◆ **Excerto da página**:
━━━

Recomendo a forma Armagedão e a variante Armagedom, que se encontram bem abonadas.
O termo em questão é o nome de um lugar referido na Bíblia, mais concretamente, no Livro do Apocalipse (16:16), em que, no final dos tempos, os reis da terra inteira, congregados por três espíritos imundos, hão de pelejar na «batalha do grande dia do Deus Todo-Poderoso», a qual tem sido tradicionalmente interpretada como a derradeira refrega entre as forças do bem e do mal, cena que é retratada desta forma numa magnífica versão latina (Apocalypsis Sancti Johannis), publicada na Alemanha por volta de 1470.
O vocábulo figura apenas no referido versículo da Bíblia, que reza assim em grego, ou melhor, em koiné, língua em que foi originalmente escrito o Livro do Apocalipse:
καὶ συνήγαγεν αὐτοὺ ςεἰς τὸν τόπον τὸν καλούμενον Ἑβραϊστὶ Ἁρμαγεδών.
Na Vulgata, este versículo é traduzido da seguinte forma em latim:
Et congregabit illos in locum qui vocatur hebraice Armagedon.

━━━

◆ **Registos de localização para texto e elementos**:
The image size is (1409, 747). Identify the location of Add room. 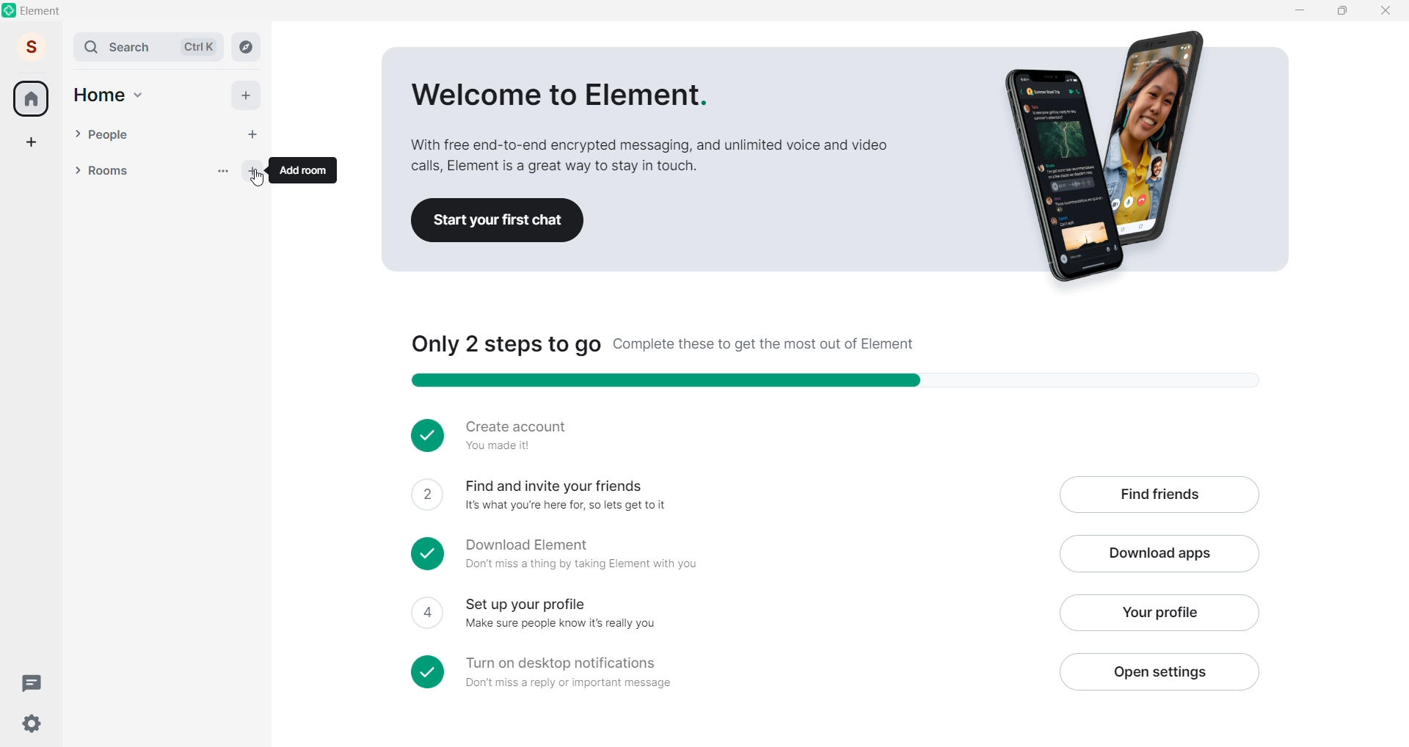
(257, 169).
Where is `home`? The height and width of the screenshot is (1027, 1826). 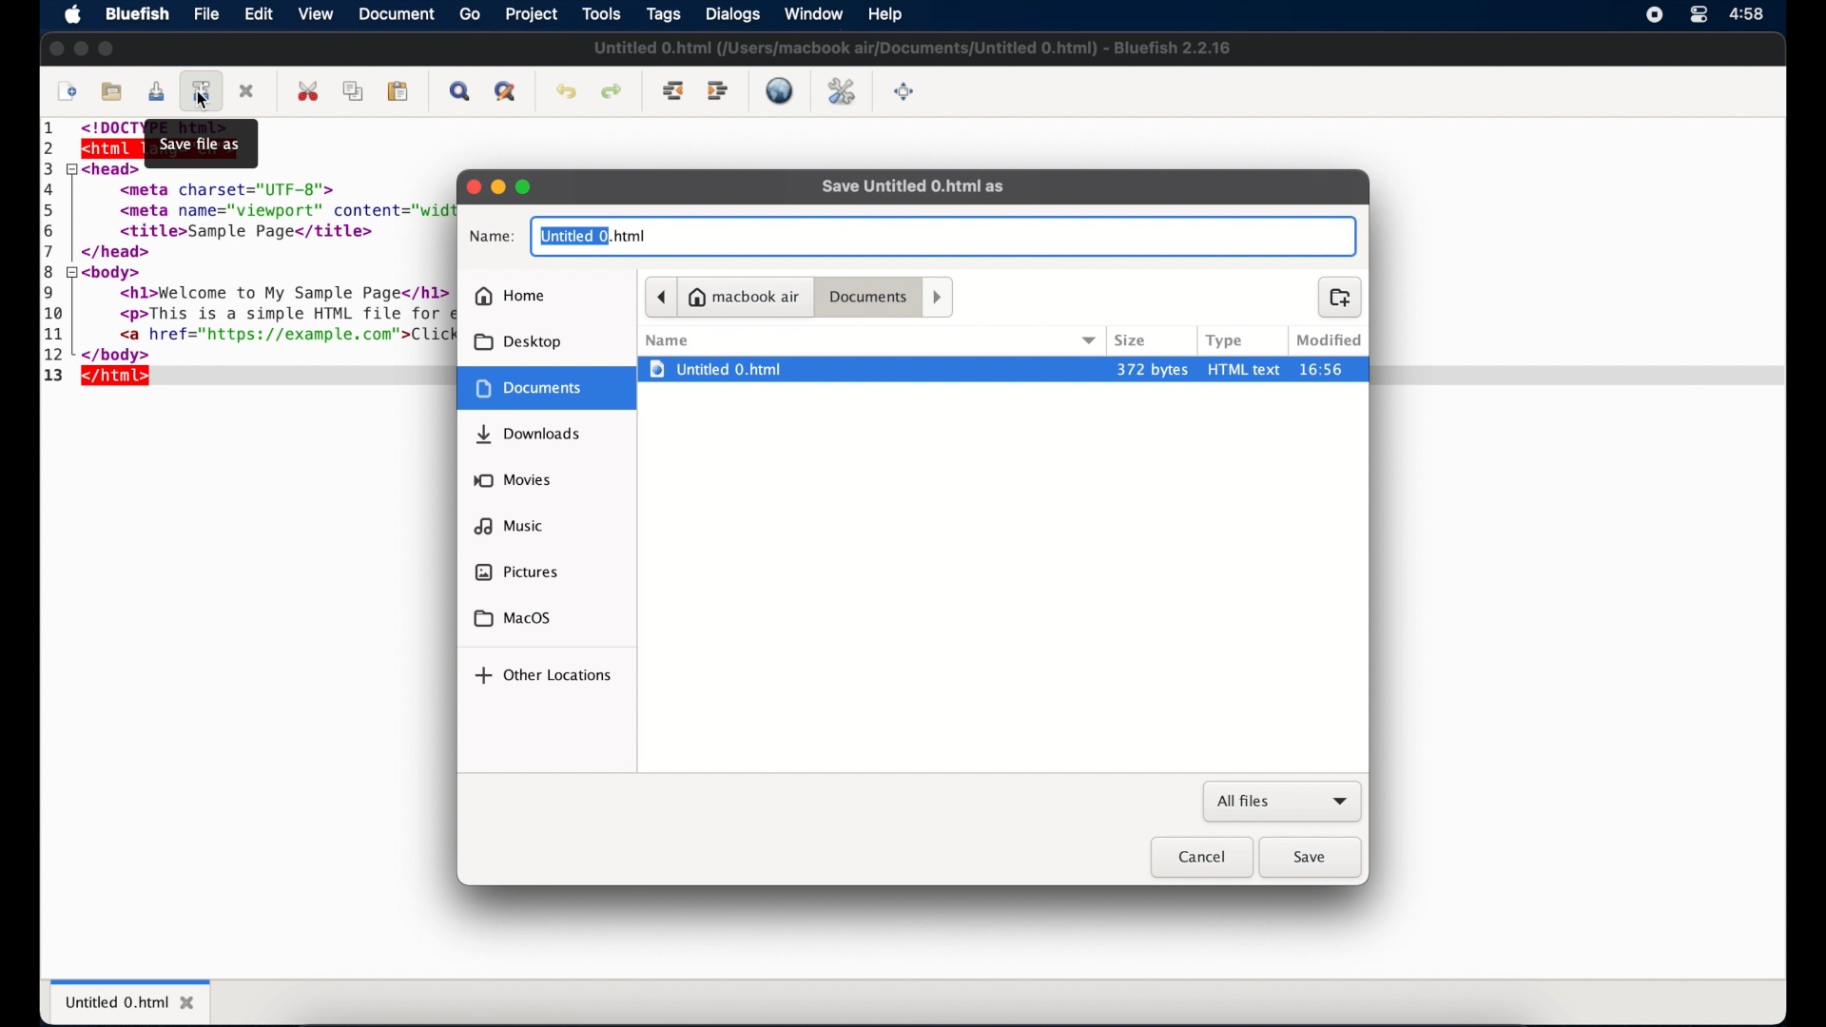 home is located at coordinates (509, 296).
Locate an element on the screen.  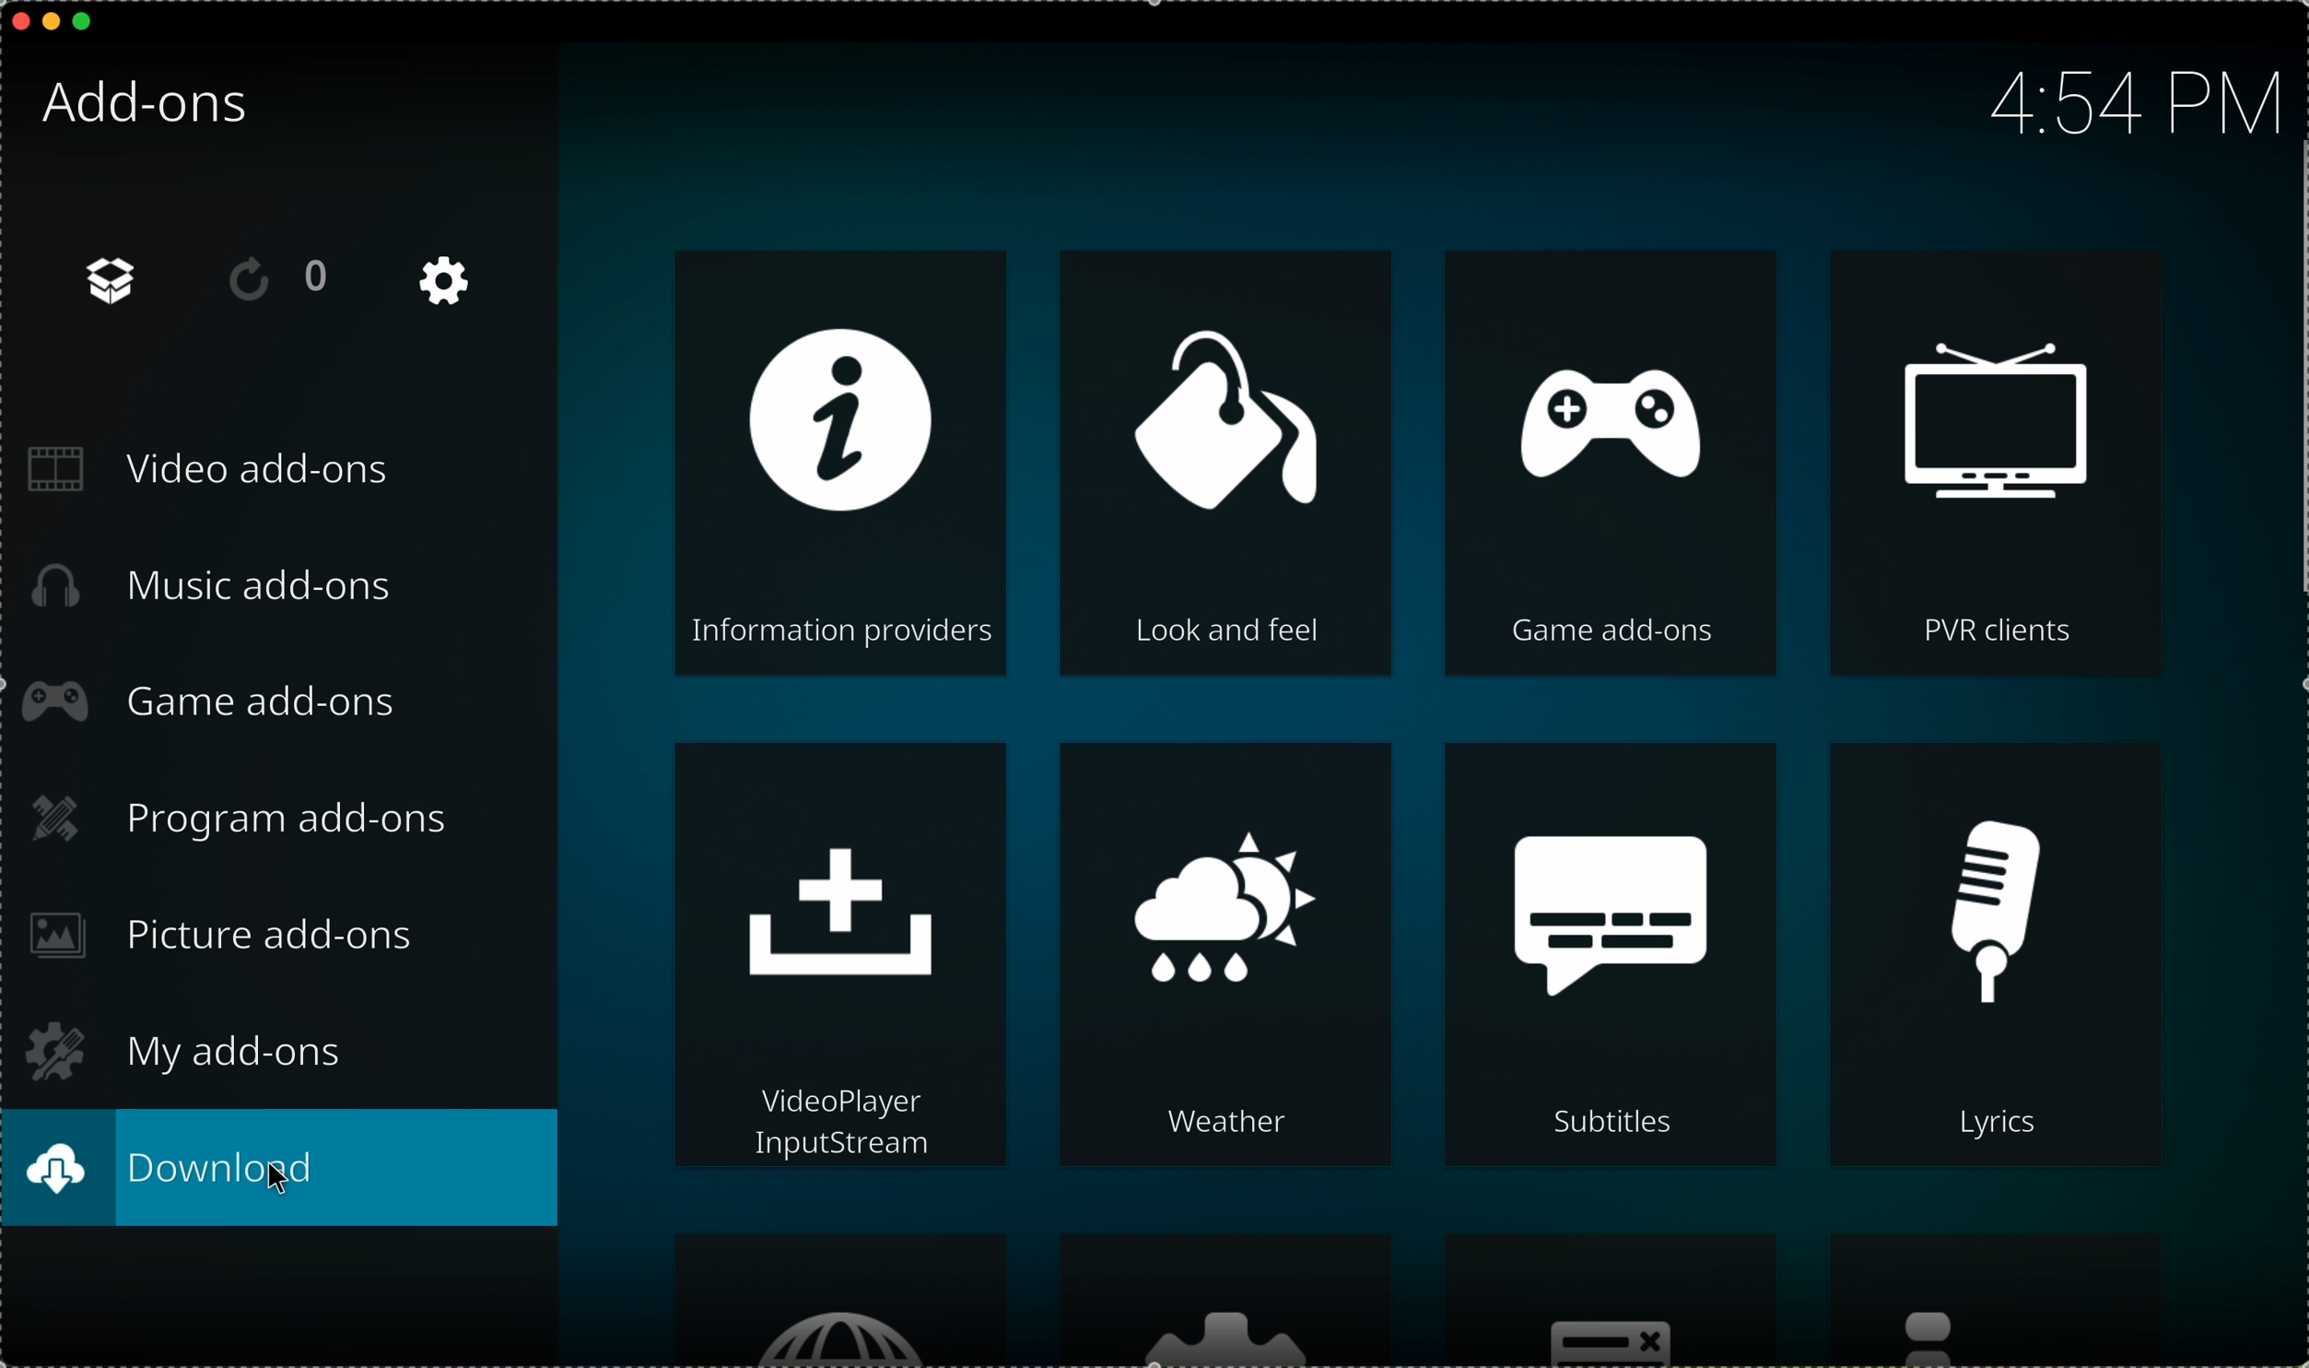
weather is located at coordinates (1226, 956).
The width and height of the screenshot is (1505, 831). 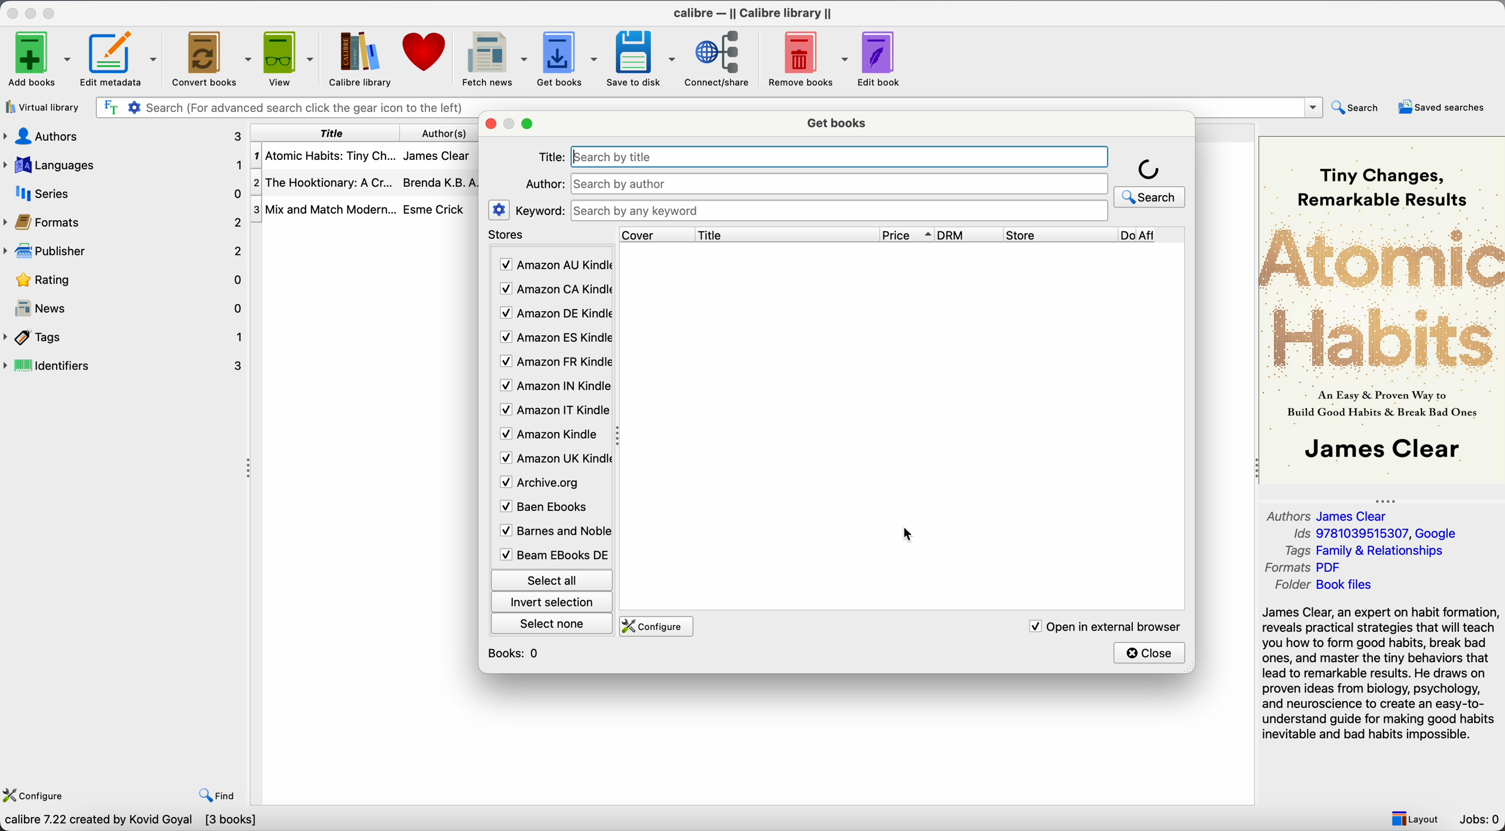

━━━

◆ **Exercício breve 1**: No texto sobre o termo Armagedão, que forma e que variante são recomendadas?
◆ **Exercício breve 2**: Escreva a continuação do texto sobre o termo Armagedão a partir do ponto em que ele termina.

◆ **Resposta do exercício 1**: A forma Armagedão e a variante Armagedom.

◆ **Resposta do exercício 2**:
O padre António Pereira de Figueiredo (1725–1797), conhecido latinista, historiador, canonista e teólogo, traduziu pacientemente a Vulgata durante 18 anos. O Novo Testamento foi publicado entre 1778 e 1781 em seis volumes, e o Antigo Testamento, entre 1782 e 1790 em 17 volumes. Em 1821, a Sociedade Bíblica Britânica e Estrangeira reuniu esta tradução num único volume, embora com numeração distinta para o Antigo e para o Novo Testamento. O referido versículo apresenta a seguinte redação nesta versão (p. 247):
«E elle os ajuntará n’hum lugar, que em Hebraico se chama Armagedon.»
Vejamos agora como foi este versículo vertido em várias outras traduções, algumas delas de renome, de modo geral trasladadas diretamente do grego, apresentadas aqui por ordem cronológica crescente. Salvo indicação em contrário, estas traduções estão em português brasileiro.
A Almeida Revista e Atualizada,1 editada pela Sociedade Bíblica do Brasil em 1959, traduz assim:
«Então, os ajuntaram no lugar que em hebraico se chama Armagedom.»
A chamada Bíblia da Ave Maria, publicada igualmente em 1959, traslada da seguinte forma:
«Então os reis foram reunidos no lugar que, em hebraico, se chama Harmagedon.»
A Bíblia Sagrada, publicada em 1978 pelas Edições Paulinas, apresenta a seguinte versão:
«Congregaram-nos, de fato, no lugar que em hebraico se chama Harmaguedon.»
A Tradução do Novo Mundo das Escrituras Sagradas, publicada em 1967 (o Novo Testamento, em 1963) pela Sociedade Torre de Vigia de Bíblias e Tratados, pertencente às Testemunhas de Jeová, reza da seguinte forma, na sua versão de 1986:
«E ajuntaram-nos ao lugar que em hebraico se chama Har-Magedon.»
A Bíblia Interconfessional, publicada em 1993 (o Novo Testamento, em 1978) pela Sociedade Bíblica, traduz assim:
«Os três espíritos reuniram os reis num lugar que em hebraico se chama Harmaguédon.»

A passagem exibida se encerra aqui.